Les chercheurs lui ont demandé quelles en étaient les raisons et les motivations. Il a déclaré qu'il n'avait aucunement oublié son passé de fumeur mais que son corps ne ressentait pas l'envie de fumer.

Intrigués, Bechera a voulu comprendre si cet arrêt immédiat du tabac pouvait être du à son traumatisme cérébral. Les chercheurs ont donc étudié 69 personnes qui fumaient avant une attaque cérébrale. Les résultats montrent que 32 ont abandonné la cigarette par la suite mais la moitié a eu de grandes difficultés ; les 16 autres ayant renoncé à fumer spontanément. Il s'avère que 12 de ces 16 personnes ont été touchées au niveau de leur cortex insulaire.

Les scientifiques ont estimé que les difficultés d'arrêter de fumer étaient diminuées d'un facteur de plus de 130 lorsque l'un des cortex insulaires (droit ou gauche) était endommagé. Cependant les chercheurs voudraient aussi comprendre pourquoi quatre patients ont arrêté de fumer spontanément sans être affectés au niveau de leur cortex insulaire.

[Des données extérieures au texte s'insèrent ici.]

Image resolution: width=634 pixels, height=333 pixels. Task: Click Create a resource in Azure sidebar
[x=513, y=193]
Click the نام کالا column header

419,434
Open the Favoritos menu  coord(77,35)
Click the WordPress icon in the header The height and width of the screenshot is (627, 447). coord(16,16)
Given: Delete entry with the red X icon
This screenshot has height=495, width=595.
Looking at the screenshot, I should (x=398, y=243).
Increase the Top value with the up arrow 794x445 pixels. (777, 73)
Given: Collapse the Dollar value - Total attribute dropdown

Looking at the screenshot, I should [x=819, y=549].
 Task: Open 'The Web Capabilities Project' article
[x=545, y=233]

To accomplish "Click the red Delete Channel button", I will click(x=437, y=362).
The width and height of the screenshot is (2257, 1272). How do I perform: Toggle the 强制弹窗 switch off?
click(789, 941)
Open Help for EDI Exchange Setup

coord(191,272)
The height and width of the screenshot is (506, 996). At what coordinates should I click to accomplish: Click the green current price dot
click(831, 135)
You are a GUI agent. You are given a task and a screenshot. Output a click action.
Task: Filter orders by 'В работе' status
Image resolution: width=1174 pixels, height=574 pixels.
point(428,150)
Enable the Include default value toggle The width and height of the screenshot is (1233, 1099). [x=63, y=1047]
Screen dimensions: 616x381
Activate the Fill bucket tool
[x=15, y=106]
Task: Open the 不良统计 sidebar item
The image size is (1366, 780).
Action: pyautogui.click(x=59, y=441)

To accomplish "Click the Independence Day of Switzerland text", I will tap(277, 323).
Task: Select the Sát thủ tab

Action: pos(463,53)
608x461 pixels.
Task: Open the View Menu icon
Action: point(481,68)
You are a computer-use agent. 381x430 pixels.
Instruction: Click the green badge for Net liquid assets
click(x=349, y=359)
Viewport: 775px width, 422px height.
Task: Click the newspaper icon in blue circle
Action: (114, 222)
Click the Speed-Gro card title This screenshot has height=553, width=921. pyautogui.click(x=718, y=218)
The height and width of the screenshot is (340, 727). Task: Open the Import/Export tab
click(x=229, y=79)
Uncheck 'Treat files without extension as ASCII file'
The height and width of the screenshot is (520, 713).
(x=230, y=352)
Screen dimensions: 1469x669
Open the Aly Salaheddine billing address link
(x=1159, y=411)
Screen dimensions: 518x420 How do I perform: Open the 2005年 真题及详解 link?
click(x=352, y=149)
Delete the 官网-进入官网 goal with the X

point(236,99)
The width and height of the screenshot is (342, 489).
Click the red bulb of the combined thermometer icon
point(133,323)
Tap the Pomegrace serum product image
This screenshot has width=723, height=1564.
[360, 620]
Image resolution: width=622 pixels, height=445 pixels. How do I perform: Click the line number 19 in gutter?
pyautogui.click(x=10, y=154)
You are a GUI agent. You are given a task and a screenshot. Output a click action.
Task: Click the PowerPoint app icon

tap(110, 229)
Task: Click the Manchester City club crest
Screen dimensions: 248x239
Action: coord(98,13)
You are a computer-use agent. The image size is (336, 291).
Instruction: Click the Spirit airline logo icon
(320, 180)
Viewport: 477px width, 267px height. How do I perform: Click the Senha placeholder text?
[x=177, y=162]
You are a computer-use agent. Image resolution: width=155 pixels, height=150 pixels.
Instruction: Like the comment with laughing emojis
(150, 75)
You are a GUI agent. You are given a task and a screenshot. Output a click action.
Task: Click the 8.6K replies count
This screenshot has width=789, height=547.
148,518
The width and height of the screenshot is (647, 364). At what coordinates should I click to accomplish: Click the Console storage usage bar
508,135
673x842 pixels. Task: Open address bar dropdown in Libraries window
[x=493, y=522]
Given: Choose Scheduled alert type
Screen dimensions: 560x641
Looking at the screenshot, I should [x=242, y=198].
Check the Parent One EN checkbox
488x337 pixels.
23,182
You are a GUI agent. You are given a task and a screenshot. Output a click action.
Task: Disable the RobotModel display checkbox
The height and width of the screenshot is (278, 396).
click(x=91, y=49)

Selon Bechara, les scientifiques ont à leur disposition une nouvelle cible pour mieux comprendre les phénomènes d'addiction. Cette région du cerveau a longtemps été négligée par cette recherche spécifique. Il est envisageable de mener des études pharmacologiques destinées à viser une région spécifique du cortex insulaire. Cependant, il faudra être attentif à ne pas toucher d'autres régions de l'insula impliquées dans des fonctions de la vie courante.